Но сама Европа при этом стала источником и разносчиком имперской заразы. Чего стоит одно только название «Священная Римская империя германской нации». Так и хочется сказать германским братьям: «Как же это вы, геноссен, не увидели курьёза в названии „Священная семитская империя германской нации"». Ибо Римская и семитская – это синонимы. Да и империя вообще может быть только семитской по духу. И не надо потом плакать о еврейском засилье на своей земле. Вы своими руками создали для этого все предпосылки. Не хотите этого, стройте не империю, а свободную федерацию свободных белых народов, федерацию регионов, управляемых, как в давние времена, по арийским моделям «военной демократии».

Впрочем, это тема для отдельного разговора.

В отличие от западных братьев, наши предки до поры до времени избегали имперской заразы.
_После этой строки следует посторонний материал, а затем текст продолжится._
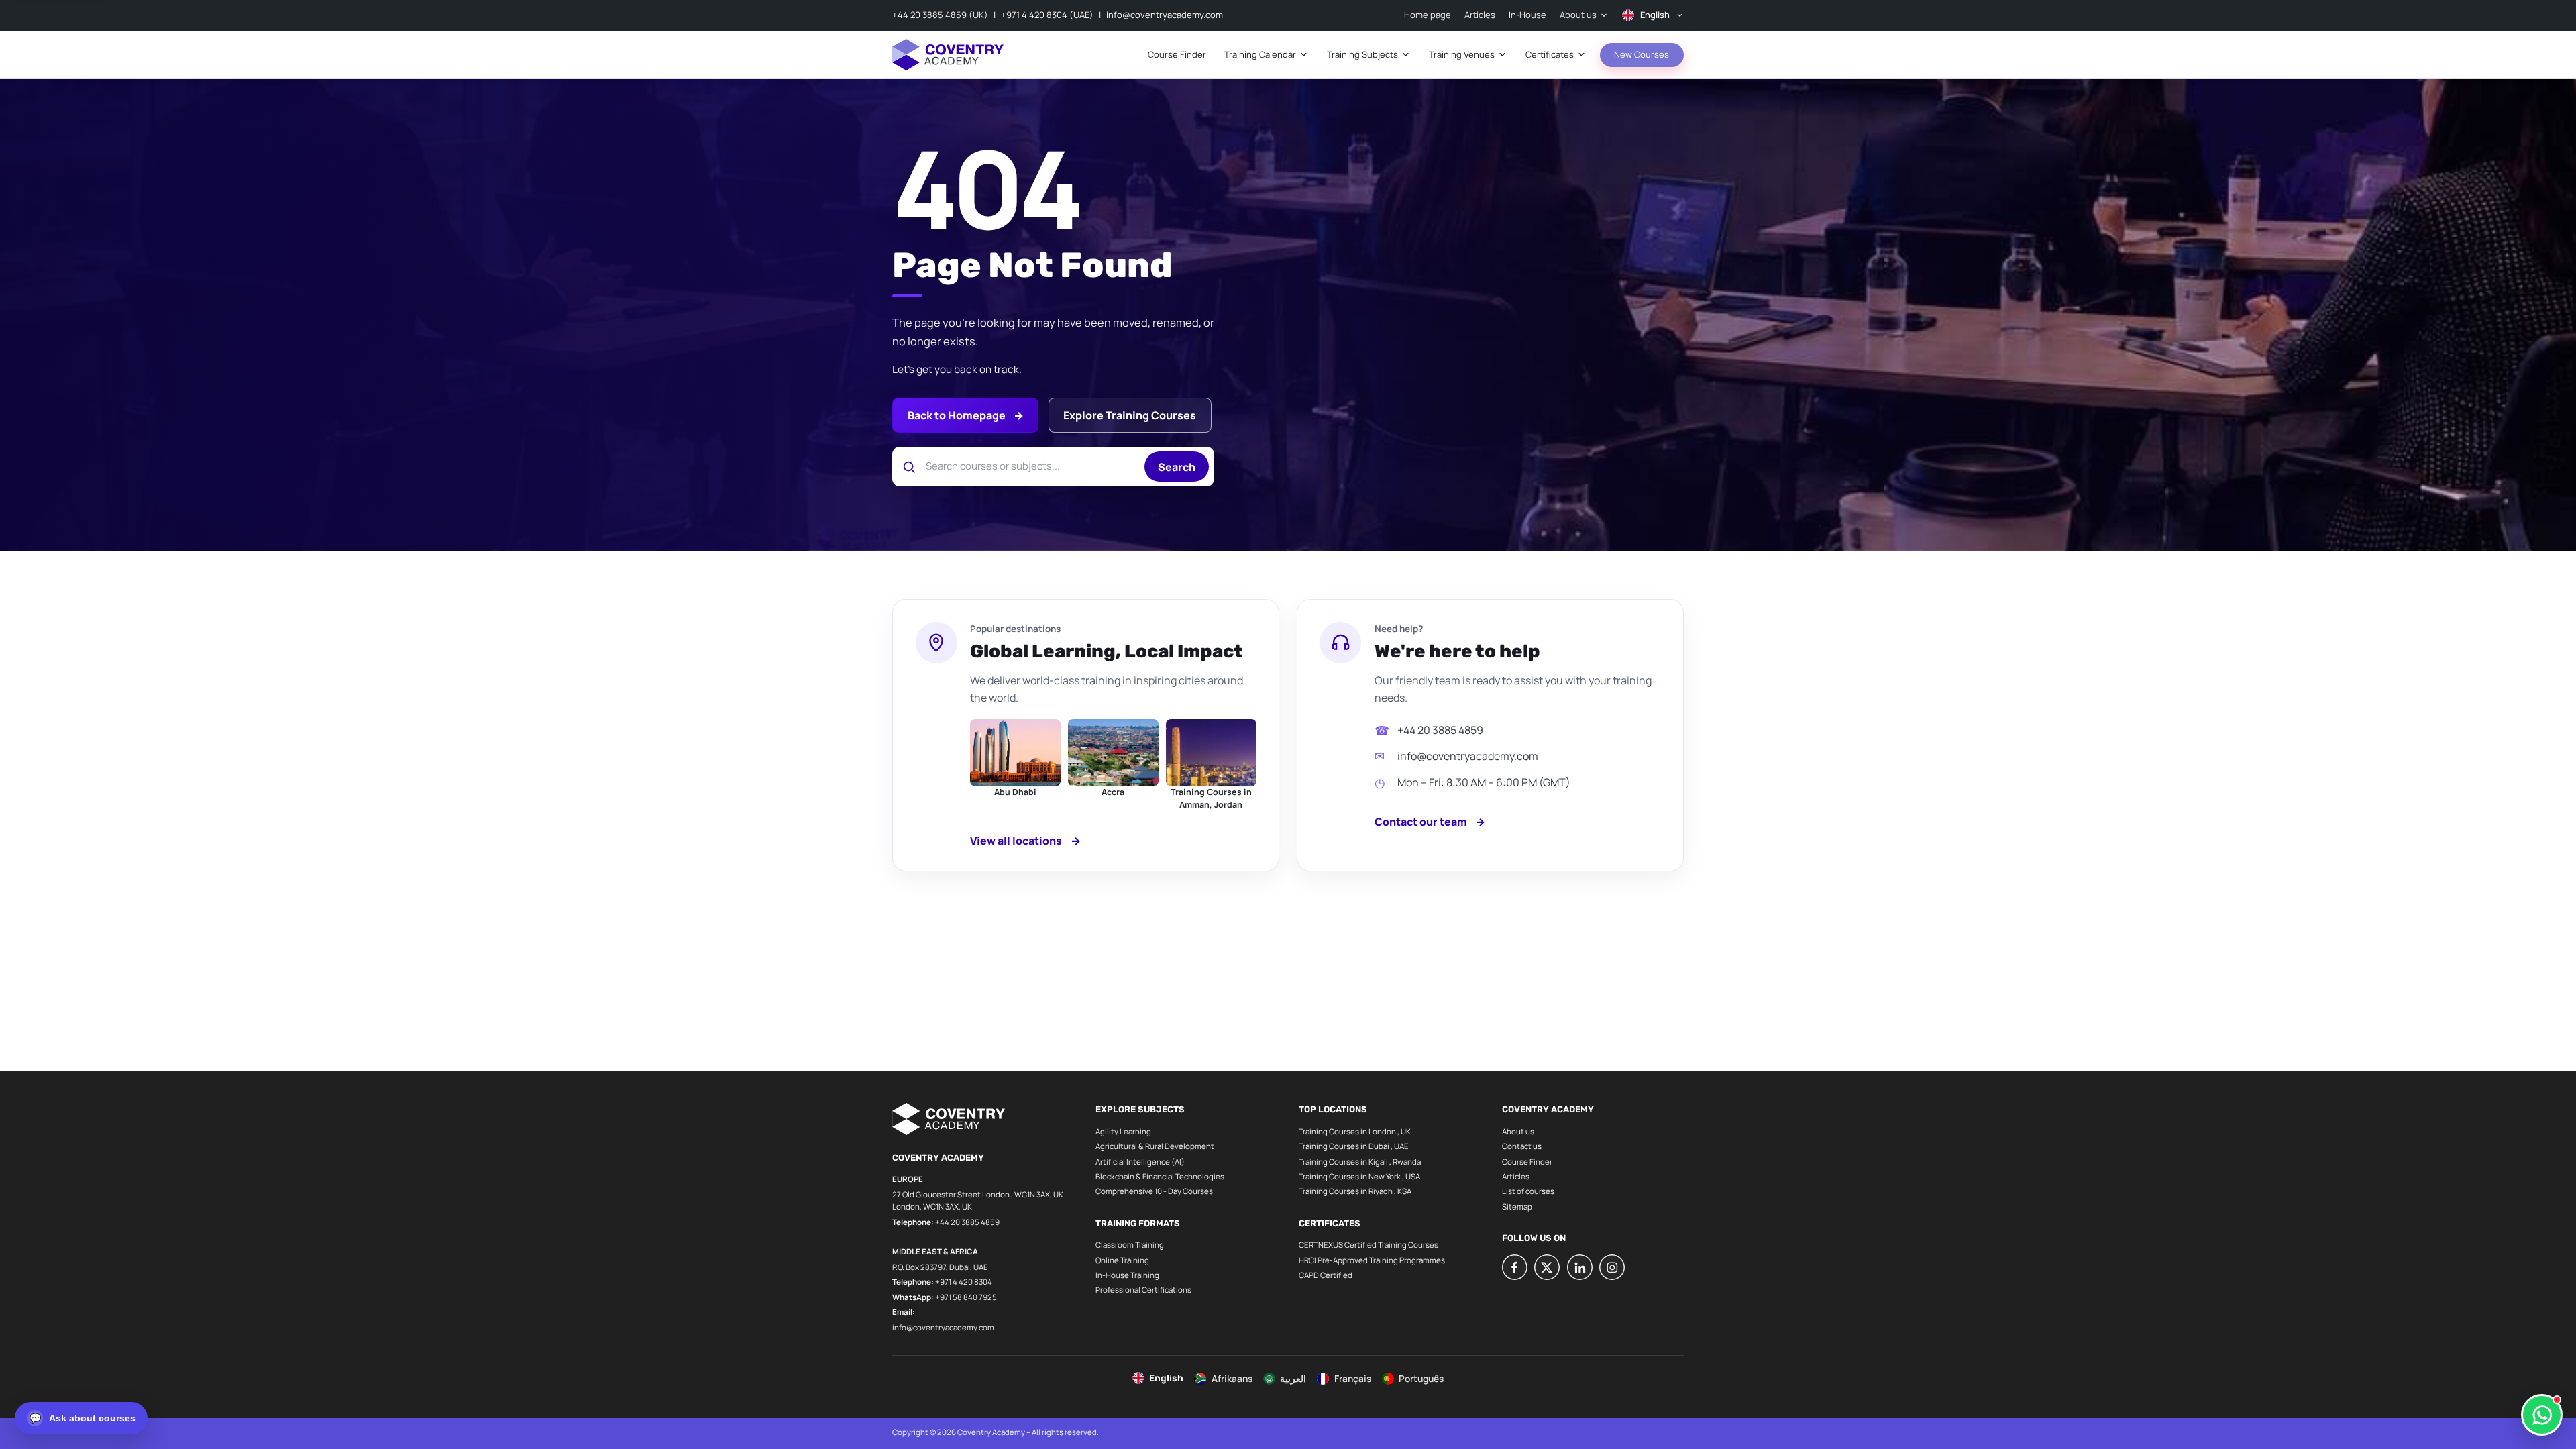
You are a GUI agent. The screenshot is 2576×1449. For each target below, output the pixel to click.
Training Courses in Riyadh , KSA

Но, как пел Владимир Высоцкий в одной из своих песен: «Рано, видимо, плевать на королей». Чем в более зрелом возрасте человека настигает детская болезнь, тем тяжелее она протекает.

Выше мы говорили о том, что Русь была не столь уж вожделенным объектом для завоеваний. Но это было лишь до той поры, пока вокруг неё не сформировались полноценные наследники Первой империи. После этого сама логика «государственников» потребовала экспансии, хотя на первый взгляд эта экспансия была не столь уж рациональна. Но взбесившийся хищник убивает не только для того, чтобы поесть, он убивает ещё и из простого желания убивать. Точно так же ведёт себя и сформировавшееся государство, которое, едва пережив «детские болезни» становления, тут же смотрит, кого бы ограбить. И если оно не плывёт при этом за моря, то наваливается на тех, кто есть поближе.